- Available data:
──────

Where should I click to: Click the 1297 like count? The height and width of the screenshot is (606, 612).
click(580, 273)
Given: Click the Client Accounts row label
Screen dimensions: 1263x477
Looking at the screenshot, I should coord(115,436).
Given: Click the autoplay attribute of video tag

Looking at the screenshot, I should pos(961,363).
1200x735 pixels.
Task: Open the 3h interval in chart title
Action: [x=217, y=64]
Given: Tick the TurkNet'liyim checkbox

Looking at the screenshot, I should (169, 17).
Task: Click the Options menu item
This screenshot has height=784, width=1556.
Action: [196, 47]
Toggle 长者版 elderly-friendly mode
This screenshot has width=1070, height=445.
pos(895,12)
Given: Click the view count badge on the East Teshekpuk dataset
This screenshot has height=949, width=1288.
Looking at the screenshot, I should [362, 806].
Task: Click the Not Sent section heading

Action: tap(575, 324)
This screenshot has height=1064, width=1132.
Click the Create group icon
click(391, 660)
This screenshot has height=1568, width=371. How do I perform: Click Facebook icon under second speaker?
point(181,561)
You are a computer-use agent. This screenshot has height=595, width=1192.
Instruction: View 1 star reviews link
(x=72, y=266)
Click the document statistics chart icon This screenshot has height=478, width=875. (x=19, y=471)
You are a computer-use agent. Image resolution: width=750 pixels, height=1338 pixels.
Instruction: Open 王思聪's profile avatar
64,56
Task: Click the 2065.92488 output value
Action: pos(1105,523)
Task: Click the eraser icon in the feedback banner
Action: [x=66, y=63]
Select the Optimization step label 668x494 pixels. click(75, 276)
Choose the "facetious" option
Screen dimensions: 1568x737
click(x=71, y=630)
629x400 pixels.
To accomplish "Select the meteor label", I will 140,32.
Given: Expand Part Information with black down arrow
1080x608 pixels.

──────

- The task: Restate all of the material, keeping every word intact.

- Reply to the task:
Where should I click to: Click the 1297 like count? The height and width of the screenshot is (606, 612).
click(580, 273)
Given: Click the Client Accounts row label
Screen dimensions: 1263x477
Looking at the screenshot, I should coord(115,436).
Given: Click the autoplay attribute of video tag

Looking at the screenshot, I should pos(961,363).
1200x735 pixels.
Task: Open the 3h interval in chart title
Action: [x=217, y=64]
Given: Tick the TurkNet'liyim checkbox

Looking at the screenshot, I should (169, 17).
Task: Click the Options menu item
This screenshot has height=784, width=1556.
Action: [196, 47]
Toggle 长者版 elderly-friendly mode
This screenshot has width=1070, height=445.
pos(895,12)
Given: Click the view count badge on the East Teshekpuk dataset
This screenshot has height=949, width=1288.
Looking at the screenshot, I should [362, 806].
Task: Click the Not Sent section heading

Action: tap(575, 324)
This screenshot has height=1064, width=1132.
Click the Create group icon
click(391, 660)
This screenshot has height=1568, width=371. How do I perform: Click Facebook icon under second speaker?
point(181,561)
You are a computer-use agent. This screenshot has height=595, width=1192.
Instruction: View 1 star reviews link
(x=72, y=266)
Click the document statistics chart icon This screenshot has height=478, width=875. (x=19, y=471)
You are a computer-use agent. Image resolution: width=750 pixels, height=1338 pixels.
Instruction: Open 王思聪's profile avatar
64,56
Task: Click the 2065.92488 output value
Action: pos(1105,523)
Task: Click the eraser icon in the feedback banner
Action: [x=66, y=63]
Select the Optimization step label 668x494 pixels. click(75, 276)
Choose the "facetious" option
Screen dimensions: 1568x737
click(x=71, y=630)
629x400 pixels.
To accomplish "Select the meteor label", I will 140,32.
Given: Expand Part Information with black down arrow
1080x608 pixels.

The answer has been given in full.